Il y a plusieurs raisons à la pléthore, à la déraison et à l'impossibilité d'un rassemblement. La pandémie n'a guère favorisé la cohérence des démarches ; les ego des candidats ont pris une dimension hypertrophiée qui abolit la logique ; la distance réelle entre l'espoir personnel et une réalité beaucoup moins encourageante ; et surtout le refus de la gauche, sinon de LR, d'ignorer la logique de la Constitution. Celle-ci a prévu le dérèglement qui permet à n'importe qui de se présenter. Le scrutin uninominal à deux tours n'existe que pour empêcher le peuple de choisir au second tour entre plus de deux candidats.
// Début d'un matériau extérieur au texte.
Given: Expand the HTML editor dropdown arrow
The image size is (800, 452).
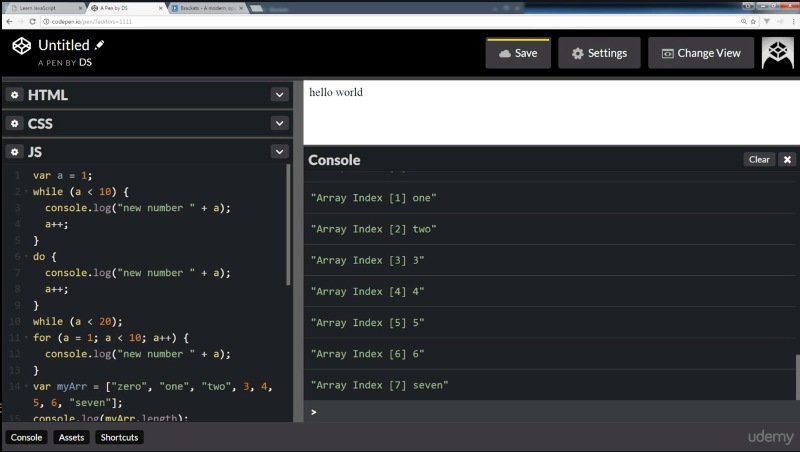Looking at the screenshot, I should [279, 95].
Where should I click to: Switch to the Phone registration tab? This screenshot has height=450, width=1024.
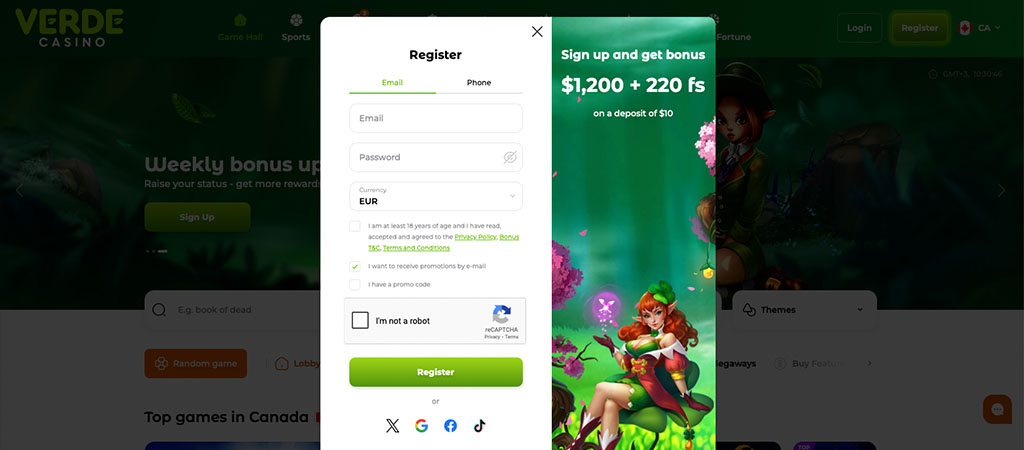click(479, 83)
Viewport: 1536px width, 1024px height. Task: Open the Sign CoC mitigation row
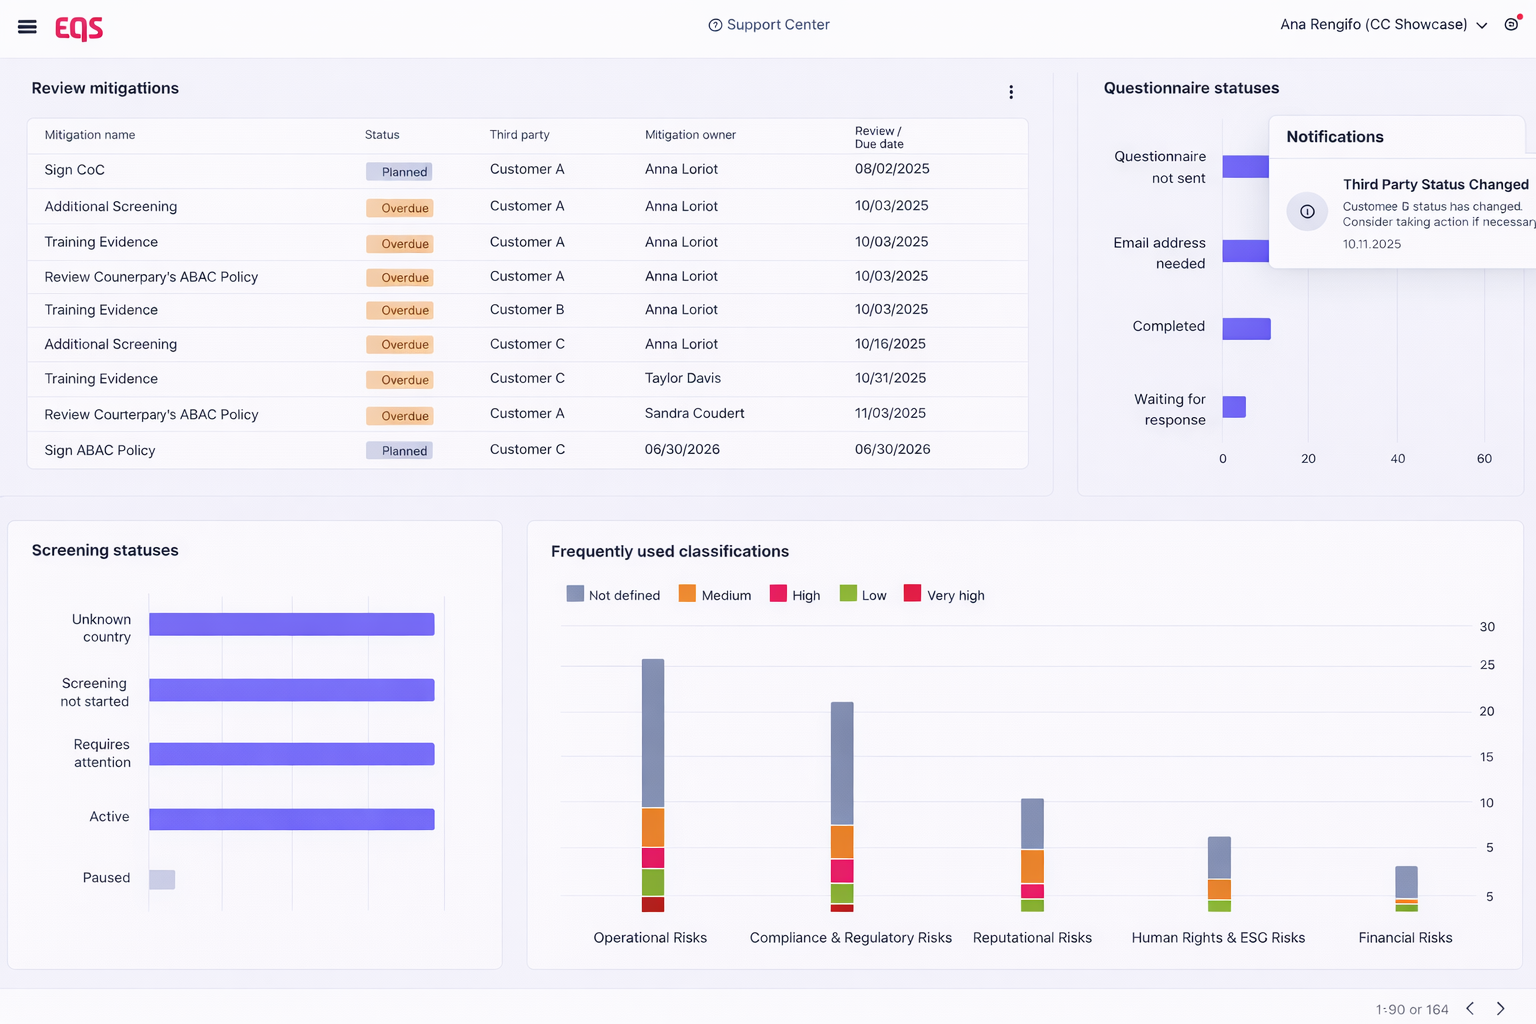pos(75,170)
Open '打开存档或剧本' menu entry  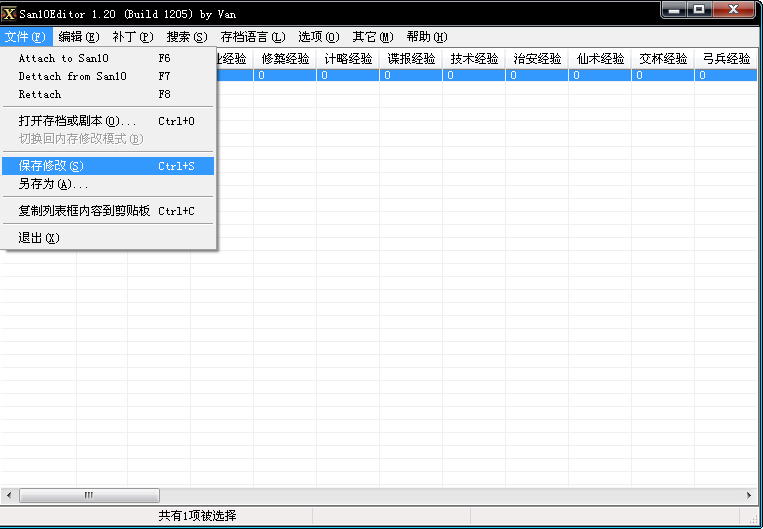(x=78, y=121)
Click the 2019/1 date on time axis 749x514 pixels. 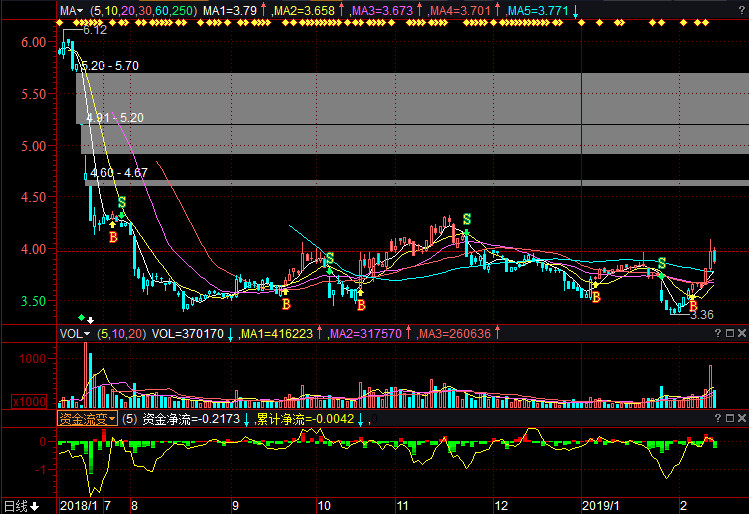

Il faut redire ici que la Loi fondamentale est parfaitement adaptée à la situation de 2022.
La fermeté des déclarations, par exemple celles d'Anne Hidalgo, cotée à moins de 5 %, ne suffit pas à masquer son embarras, son désespoir politique et sa peur des conséquences financières d'un score qui ruinerait le PS. Le recours à Christiane Taubira pouvait apparaître comme une planche de salut. L'ancienne ministre de la Justice ne réussit pas, comme on s'en doutait, à réunir les sept candidats de gauche. Du coup, elle se présente à son tour à la faveur d'une « primaire populaire », rejetée par les Mélenchon, les Jadot et les autres, y compris Hidalgo elle-même. Une primaire réunissant 120 000 électeurs, capable de désigner un ou une candidate qui ne l'a pas demandée.
Non seulement Mme Taubira n'a posé aucune passerelle entre le PS, LFI et les Verts, mais elle contribue à la division en se présentant à son tour avec une ferveur élégiaque produite pas son souci des inégalités sociales mais totalement à côté du problème fondamental de la gauche, ses trop nombreux candidats et sa certitude d'aller à un échec retentissant.
Un quart d'heure de gloire
À droite, Valérie Pécresse doit encore prouver qu'elle est éligible au second tour. La présence d'Éric Zemmour, entièrement soutenue par des propos scandaleux, notamment sur les enfants handicapés qu'il souhaite envoyer dans des ghettos, placent Mme Le Pen et Mme Pécresse à environ 16 %, à huit points au moins d'Emmanuel Macron qui, depuis six mois, fait la course en tête. Marine Le Pen croit avoir fait un coup terrible, en allant se promener du côté du Louvre, dans une imitation absurde de la marche d'Emmanuel Macron au soir de sa victoire de 2017. Elle n'est pas à l'abri d'une nouvelle pantomime entre les deux tours. Elle veut gagner grâce à la modération de son discours, qui est celui d'une centriste à peine convaincue de ce qu'elle dit et à la danse du ventre qu'elle accomplit pour les électeurs modérés. Mais elle ne gagnera pas contre Macron.
Les Républicains sont les seuls, avec la République en marche, à avoir compris que leur démarche doit être adaptée à la Constitution. Ils disposent d'un atout : le nombre de leurs élus qui leur permet d'envisager les législatives avec optimisme, alors que le président sortant pourrait être appelé à cohabiter. L'autre atout de LR, c'est que Mme Pécresse est une femme, et une femme à poigne qui ne s'en laisse pas conter. À quelque 85 jours du premier tour, ce sont là les obstacles que le chef de l'État doit aplanir s'il veut obtenir un second mandat. On comprend qu'il préfère, comme adversaire, Marine Le Pen plutôt que Valérie Pécresse. Il semble bien en effet que la cheffe du Rassemblement national cèdera à la tentation de se distinguer par quelque facétie de saltimbanque, de la même manière qu'elle a tout perdu en 2017 en tentant de déstabiliser son interlocuteur.
Est-il permis de croire que, comme dans une tragédie shakespearienne, il y a une fatalité qui conduit les candidats à leur propre défaite ? Valérie Pécresse est la seule candidate crédible en dehors de Macron. Mais à quoi M. Jadot ou M. Mélenchon pensent-ils ? Ou Mme Taubira ? Au fond d'eux-mêmes, ils savent qu'ils n'ont droit, comme tout le monde, qu'à leur quart d'heure de gloire.